Tag Archives: Monuments

A Half-Hour at the Salem Witch Trials Memorial (on Halloween)

November 1!!!!!!!!!!!!!!!!!!!!!!!!!!!!!!!

We actually had a lovely night with a steady succession of trick-or-treating families coming to the door: all happy and excited and exceedingly polite (while low-flying helicopters circled overhead, continuously). Halloween night is always a small compensation for the month of Halloween celebrations that we endure here in Salem, at least for me. During the day, I walked over to the Salem Witch Trials Memorial on Charter Street because I wanted to see how the site was affected by the limitation of visitors to the adjacent Old Burying Ground. Just last week, the city announced that the cemetery would be limited to 100 people at a time, a policy that was was heralded in a Boston Globe article with the great title: “Salem to Visitors: Don’t Change Diapers and Eat Ice Cream on Gravestones”. The cemetery is really part of the Memorial in the sense that the gravestones of the latter bear silent witness to the cenotaphs of the latter, so diaper-changing and ice cream-eating tourists give the message: we don’t care what happened to those people in 1692. A less carnival-esque atmosphere next door would give the opposite message presumably.
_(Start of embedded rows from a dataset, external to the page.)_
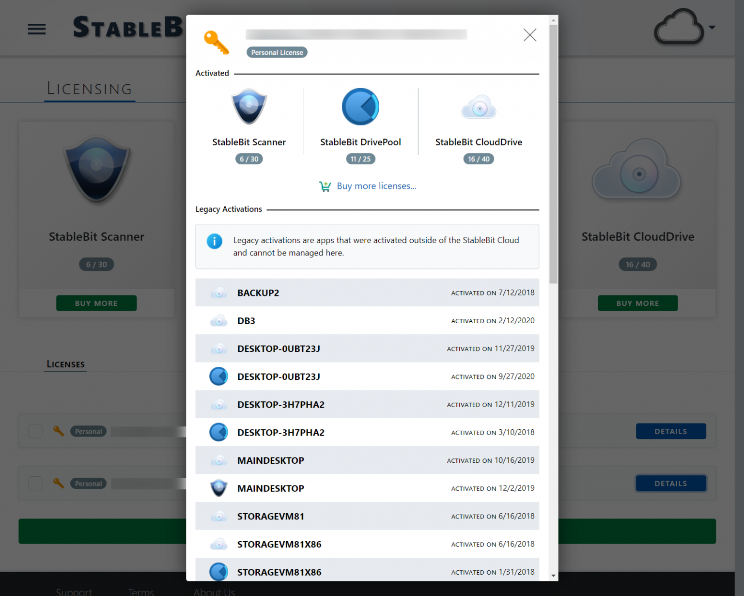Open the Support page link
Screen dimensions: 744x596
74,591
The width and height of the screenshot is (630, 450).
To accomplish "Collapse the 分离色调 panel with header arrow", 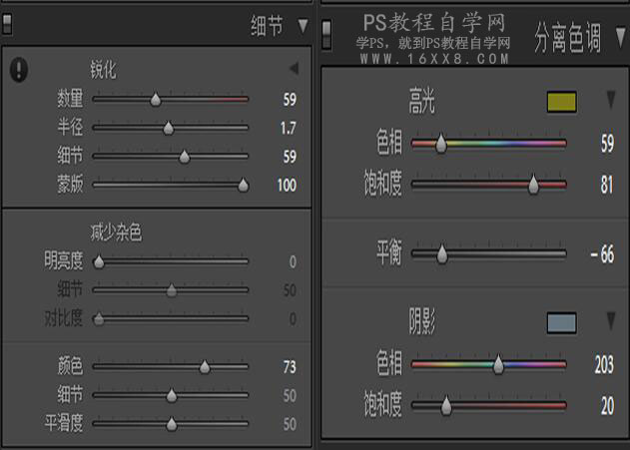I will [619, 38].
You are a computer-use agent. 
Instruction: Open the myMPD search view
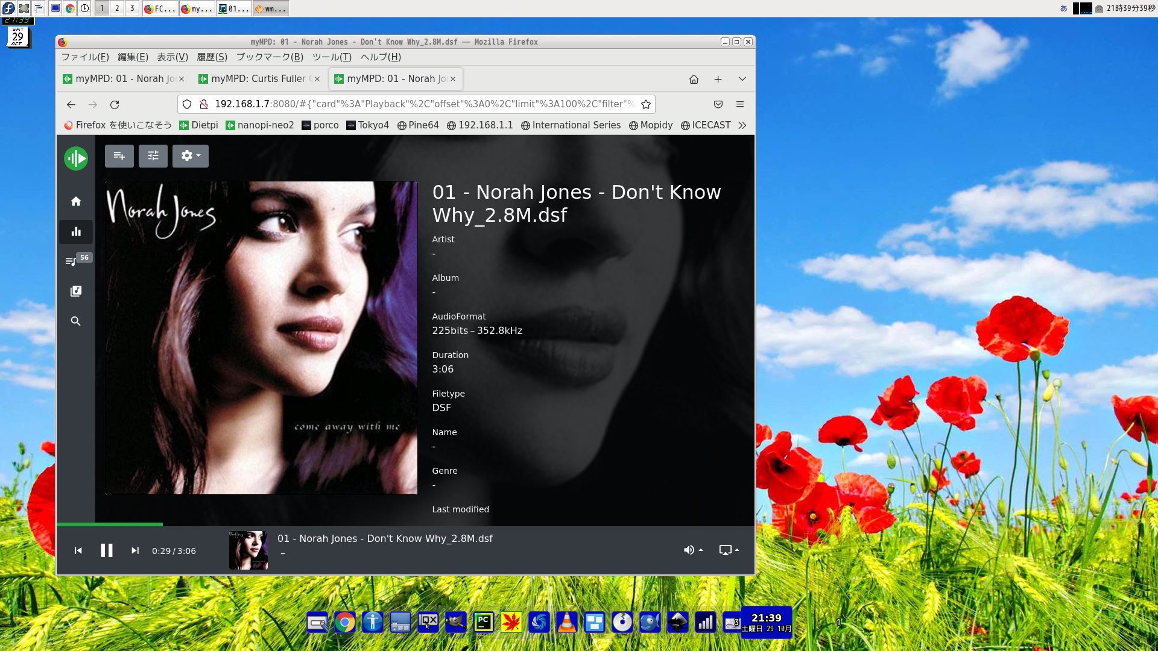(x=76, y=321)
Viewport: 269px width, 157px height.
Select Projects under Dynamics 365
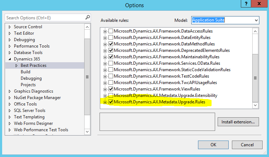pyautogui.click(x=28, y=85)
During my half-hour on Charter Street (bear in mind this was a Tuesday, not a Saturday) I did see a much more solemn cemetery, but the carnival was still going on within the Memorial, including: ice-cream eating tourists sitting on the bench-cenotaphs, a large tour group, three staged photo opportunities (all of which involved sitting on the cenotaphs or wall behind), and a wedding (after which all the people in the adjacent tour group clapped enthusiastically, of course). All in 30 minutes, no more.